On Saturday President Mahmoud Abbas received the opening jab of the Covid-19 vaccine programme, reported local media.
Last week, 62,000 vaccines doses were delivered to the health minstry from the global Covax initiative that aims to distribute jabs to poorer countries.
A total of 2,656 Palestinians have died of Covid-19 since the start of the pandemic last year, according to the health ministry.
Meanwhile, Israel has so far delivered the world's fastest innoculation campaign.
A critical care nurse who tearfully urged the public to stop panic buying in the first wave of the pandemic last year has said she is considering leaving her profession.
Dawn Bilbrough says the past year has been "relentless, incredibly traumatic and emotionally and physically exhausting".
The 52-year-old, from York, tells BBC Radio 4's The World This Weekend nothing in her 20-year nursing career could have prepared her for the last 12 months.
"There have been times when I've come home and had a good cry, because we have witnessed so much… we're at the patient's bedside 12 hours a day and they haven't had that usual psychological support from their families.
"So we've been there… and got to know them as people, their likes and dislikes, their dreams; and then they've become really unwell and been placed on ventilators and quite often they haven't got through that.
"And that's been difficult because personally I've felt a bond to my patients, and to witness them not progress as we would wish, that's been really hard."
Ms Bilbrough says she and others medical staff needed support for the long-term stress, anxiety and depression those in her profession are experiencing.
"There's just this overwhelming sense of sadness that creeps in… and I think we have to kind of bury that because we're professionals and we can't explore that too deeply when we're at work," she says.

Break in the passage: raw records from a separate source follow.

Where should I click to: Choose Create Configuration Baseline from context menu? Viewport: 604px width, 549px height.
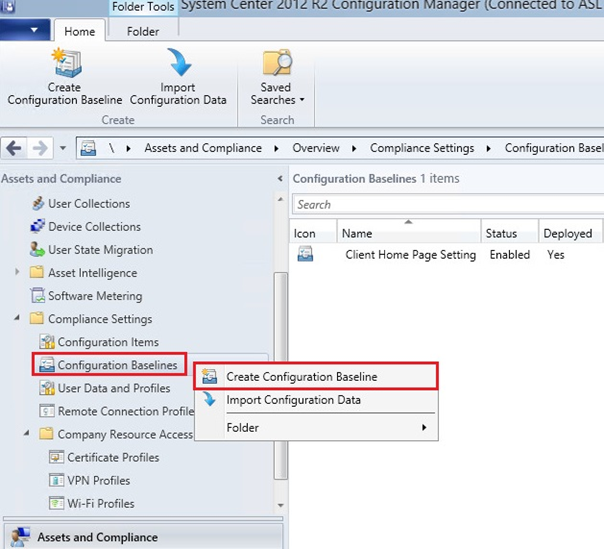301,377
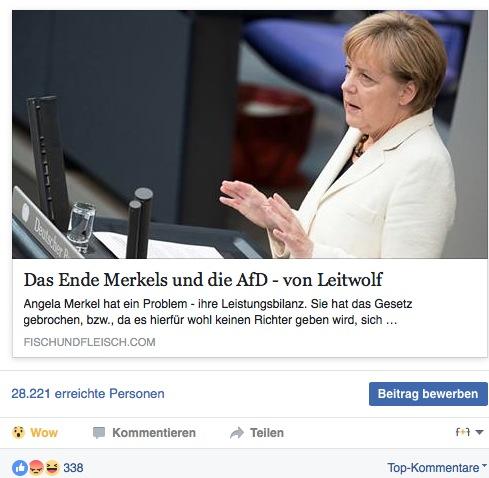Open the article titled Das Ende Merkels
Image resolution: width=489 pixels, height=478 pixels.
click(203, 280)
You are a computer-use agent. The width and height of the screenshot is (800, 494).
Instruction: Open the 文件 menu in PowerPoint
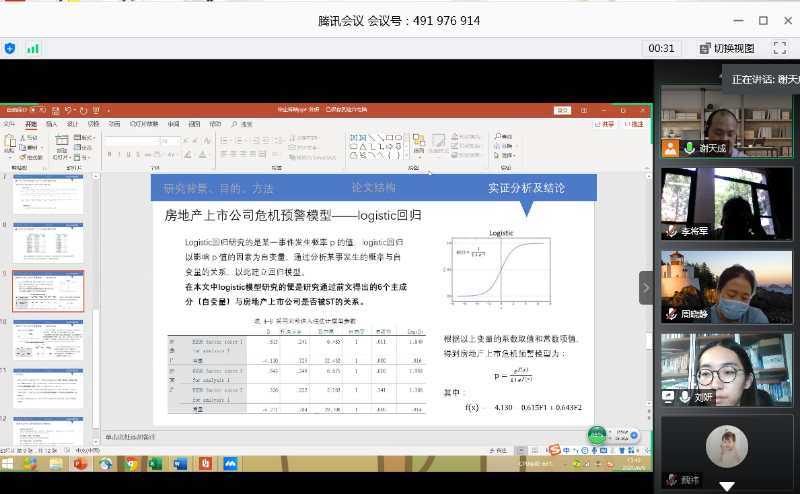coord(10,124)
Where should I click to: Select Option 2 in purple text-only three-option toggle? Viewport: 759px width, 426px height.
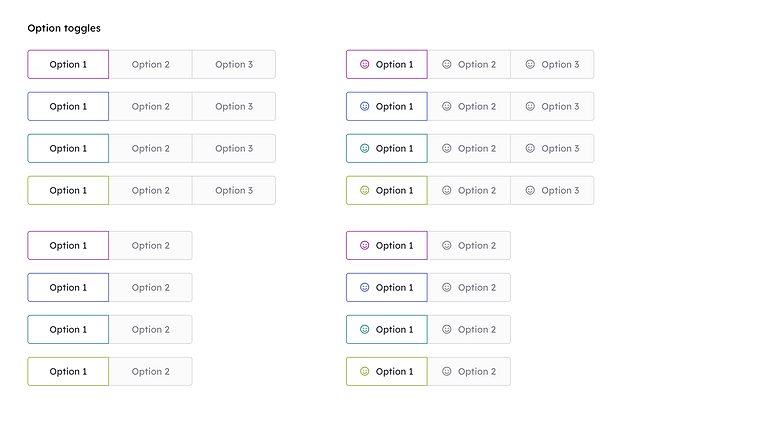tap(151, 64)
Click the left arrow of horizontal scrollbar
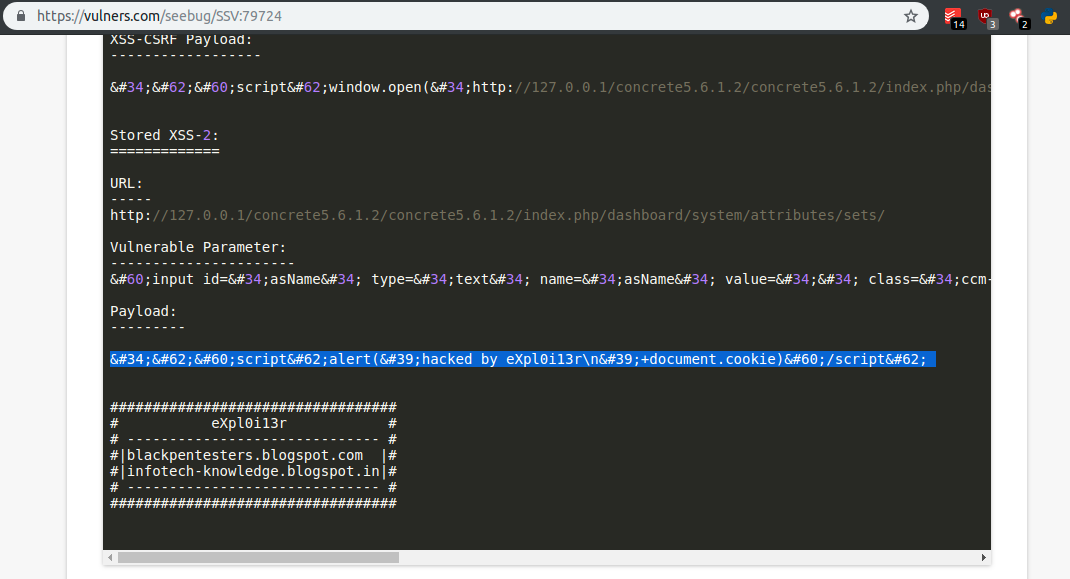1070x579 pixels. coord(110,557)
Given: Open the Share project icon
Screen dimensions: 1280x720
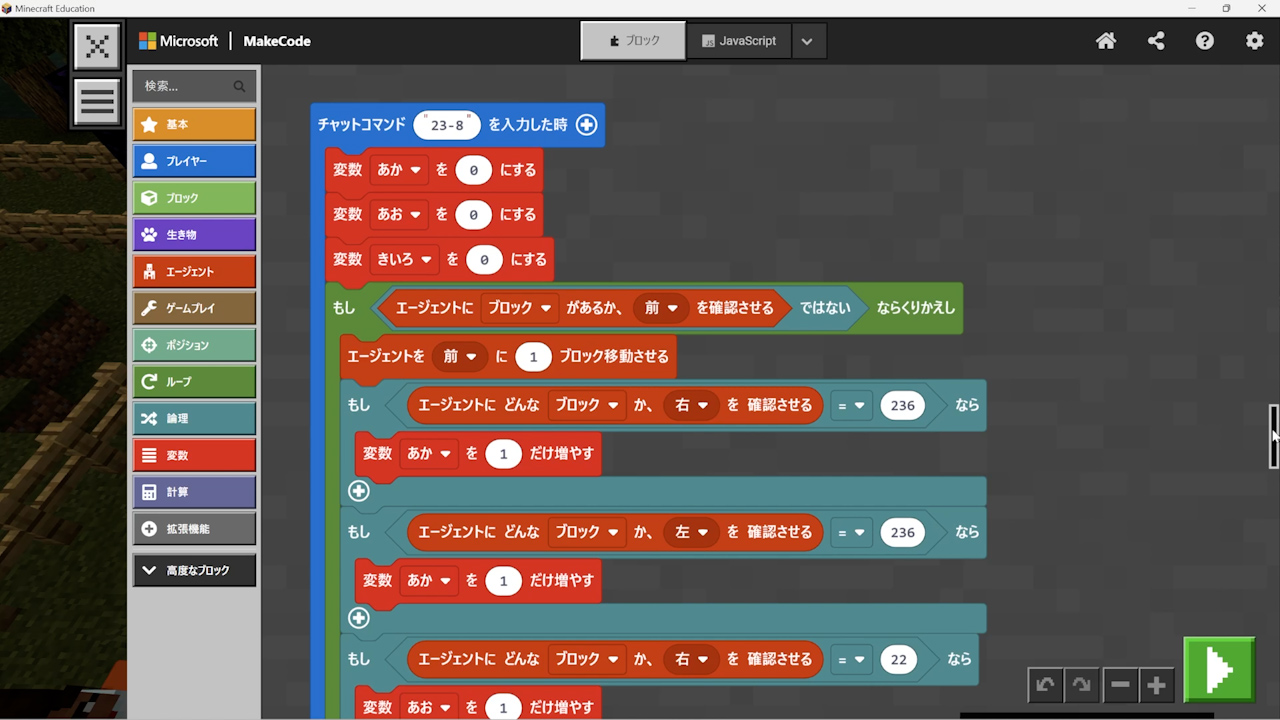Looking at the screenshot, I should click(x=1156, y=41).
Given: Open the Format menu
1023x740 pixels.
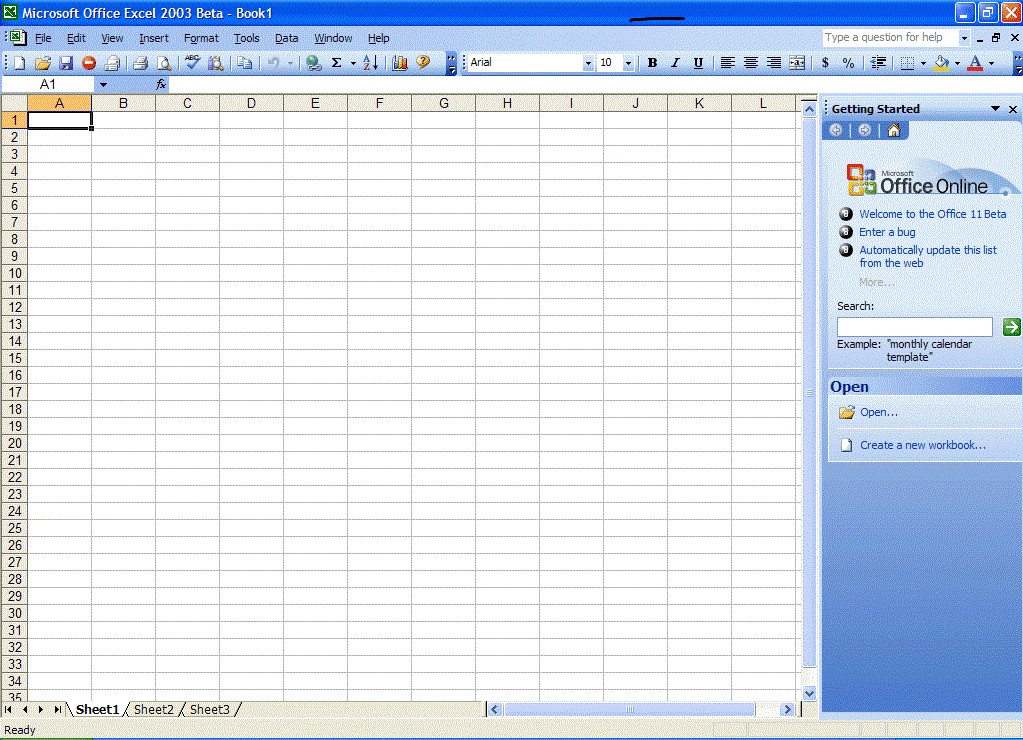Looking at the screenshot, I should coord(201,38).
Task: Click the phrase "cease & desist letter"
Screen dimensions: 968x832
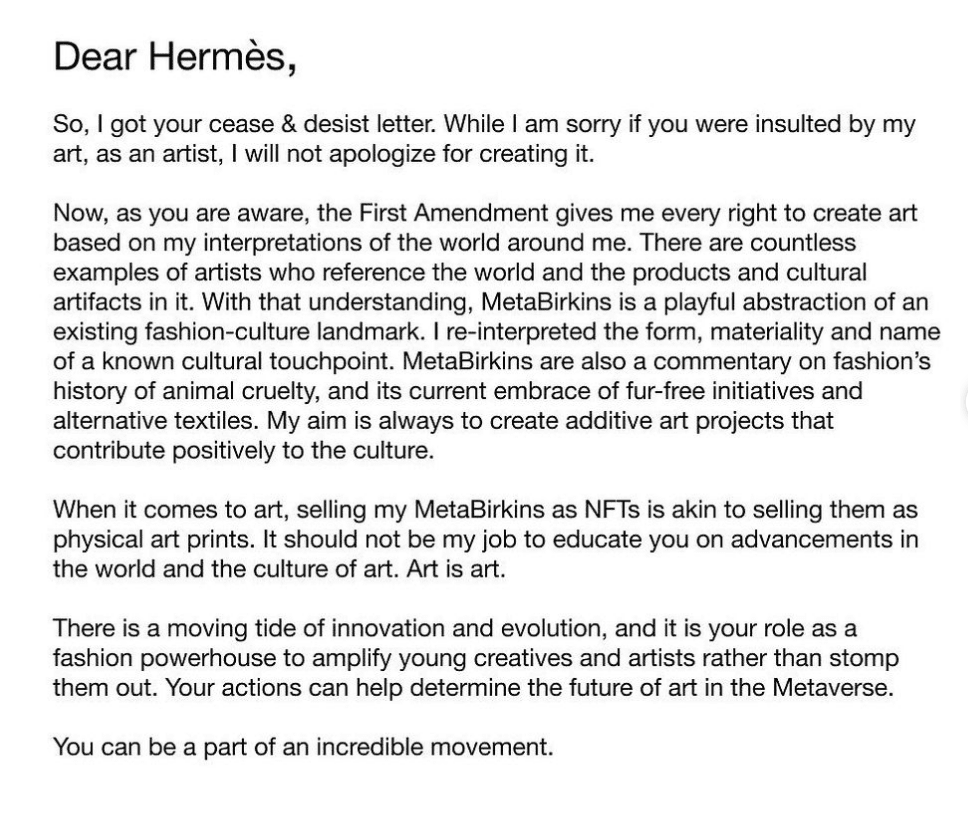Action: [335, 125]
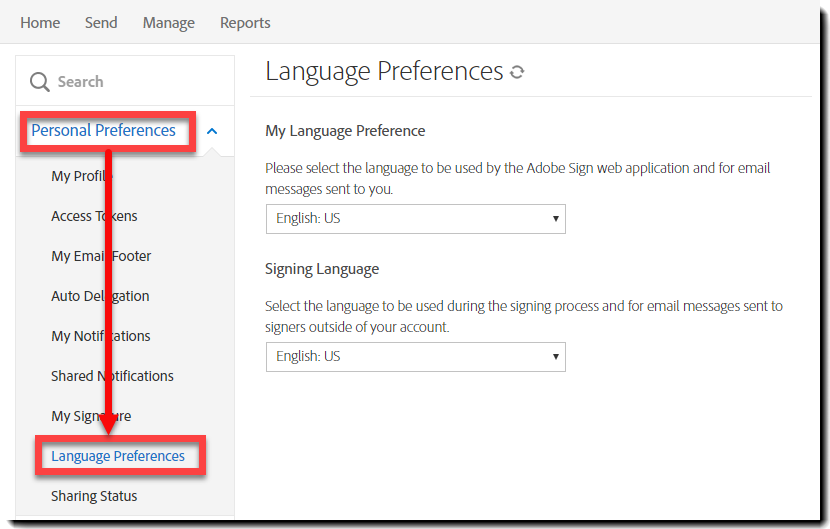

"So we're…carrying it around with us and for me, it's starting to come up a little bit and it needs to be addressed and processed, and it's going to take some time."
We are expecting the latest government figures on Covid to be released in about two hours.
Saturday's data showed there have been nearly 4.3 million confirmed cases of coronavirus in the UK and more than 126,000 people have died. And almost 27 million people have now had their first dose of a coronavirus vaccine.
The average number of new daily cases in the UK has fallen substantially in recent weeks, although the decline does appear to have slowed in recent days.
The number of deaths has also been falling after reaching a peak in January.
Meanwhile, the number of people receiving the vaccine is on the rise.